Let \(A\) be a \(n\times n\) matrix, and suppose we want to find out whether \(A\) is invertible and if so what its inverse is. Let \(I\) be the \(n\times n\) identity matrix. Here is a method:
Why it works: the first part of the matrix is a RREF matrix resulting from doing row ops to \(A\), so if it is \(I\) then \(A\) is invertible and if it is not \(I\) then \(A\) is not invertible. It just remains to explain why, in the case \(A\) is invertible, you end up with \((I | A^{-1})\).
Think about the columns \(\mathbf{c}_1,\ldots, \mathbf{c}_n\) of the inverse of \(A\). We have \(A (\mathbf{c}_1 \; \cdots \; \mathbf{c}_n) = I\), so \(A\mathbf{c}_1 = \mathbf{e}_1\), \(A \mathbf{c}_2 = \mathbf{e}_2\), etc, where \(\mathbf{e}_i\) is the ith column of \(I\). So \(\mathbf{c}_1\) is the unique solution of the matrix equation \(A\mathbf{x} = \mathbf{e}_1\).
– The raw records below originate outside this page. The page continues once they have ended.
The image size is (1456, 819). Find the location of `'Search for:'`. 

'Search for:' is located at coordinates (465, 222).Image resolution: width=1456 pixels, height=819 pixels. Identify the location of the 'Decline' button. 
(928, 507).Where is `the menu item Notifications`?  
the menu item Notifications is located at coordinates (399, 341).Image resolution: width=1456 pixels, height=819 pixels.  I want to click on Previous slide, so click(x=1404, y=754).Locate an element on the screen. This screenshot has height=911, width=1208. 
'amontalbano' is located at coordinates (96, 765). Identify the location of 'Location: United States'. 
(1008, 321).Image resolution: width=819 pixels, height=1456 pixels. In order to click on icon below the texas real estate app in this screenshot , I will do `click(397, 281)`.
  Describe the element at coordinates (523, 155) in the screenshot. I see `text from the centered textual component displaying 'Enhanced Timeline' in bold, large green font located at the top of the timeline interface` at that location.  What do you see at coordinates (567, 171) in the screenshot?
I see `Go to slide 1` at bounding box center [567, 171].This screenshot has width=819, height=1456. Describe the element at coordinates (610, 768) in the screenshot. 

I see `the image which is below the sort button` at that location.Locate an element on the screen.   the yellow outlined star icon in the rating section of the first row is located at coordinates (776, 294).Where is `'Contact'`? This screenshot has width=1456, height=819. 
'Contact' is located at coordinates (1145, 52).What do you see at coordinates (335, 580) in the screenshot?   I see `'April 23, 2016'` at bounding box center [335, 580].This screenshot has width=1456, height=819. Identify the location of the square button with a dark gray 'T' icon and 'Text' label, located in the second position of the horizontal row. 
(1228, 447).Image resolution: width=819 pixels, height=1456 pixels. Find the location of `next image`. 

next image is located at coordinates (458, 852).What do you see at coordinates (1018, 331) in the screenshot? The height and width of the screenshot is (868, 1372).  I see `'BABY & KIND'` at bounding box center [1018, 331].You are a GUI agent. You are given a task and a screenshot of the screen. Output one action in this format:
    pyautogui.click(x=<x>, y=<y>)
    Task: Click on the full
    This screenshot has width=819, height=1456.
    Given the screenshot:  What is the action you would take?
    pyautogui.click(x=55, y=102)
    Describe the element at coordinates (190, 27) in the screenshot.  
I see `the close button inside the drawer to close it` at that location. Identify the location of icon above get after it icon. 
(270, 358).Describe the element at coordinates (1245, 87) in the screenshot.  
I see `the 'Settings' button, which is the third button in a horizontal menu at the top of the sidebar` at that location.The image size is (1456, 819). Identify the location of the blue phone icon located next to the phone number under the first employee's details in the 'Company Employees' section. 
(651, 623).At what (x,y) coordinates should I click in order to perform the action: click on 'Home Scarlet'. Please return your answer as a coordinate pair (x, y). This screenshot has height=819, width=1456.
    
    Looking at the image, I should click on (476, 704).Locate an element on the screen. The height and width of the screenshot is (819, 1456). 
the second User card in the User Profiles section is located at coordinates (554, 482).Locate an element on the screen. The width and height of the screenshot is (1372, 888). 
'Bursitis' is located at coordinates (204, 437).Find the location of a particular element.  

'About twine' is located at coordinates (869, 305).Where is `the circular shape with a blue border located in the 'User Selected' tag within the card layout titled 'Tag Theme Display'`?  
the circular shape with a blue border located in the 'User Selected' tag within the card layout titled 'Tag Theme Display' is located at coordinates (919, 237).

You find that by putting \((A | \mathbf{e}_1)\) into RREF, and you must get \((I | \mathbf{c}_1)\) since \(\mathbf{c}_1\) is the only solution.
Repeating that argument for every column, when we put \((A | \mathbf{e}_1 \; \cdots \; \mathbf{e}_n)\) into RREF we get \((I | \mathbf{c}_1\; \cdots \; \mathbf{c}_n)\), that is, \((I | A^{-1})\).
Let \(A=\begin{pmatrix} 1&2\\3&4\end{pmatrix}\). To find whether \(A\) is invertible, and if so what its inverse is, we put \((A | I_2)\) into RRE form:
\[\begin{align*} \begin{pmatrix} 1&2 & 1 & 0 \\ 3&4 & 0 & 1 \end{pmatrix} & \stackrel{r_2 \mapsto r_2-3r_1}{\mapsto} \begin{pmatrix} 1&2&1&0\\ 0&-2&-3&1 \end{pmatrix} \\ & \stackrel{r_2 \mapsto (-1/2)r_2}{\mapsto} \begin{pmatrix} 1&2&1&0\\ 0&1&3/2 & -1/2 \end{pmatrix} \\ & \stackrel{r_1 \mapsto r_1-2r_2}{\mapsto} \begin{pmatrix} 1&0&-2 & 1 \\ 0&1&3/2&-1/2 \end{pmatrix} \end{align*}\]
This is in RRE form, so the inverse of \(A\) is
\[\begin{pmatrix} -2&1 \\ 3/2 & -1/2 \end{pmatrix}\]
as you can check by multiplying them together.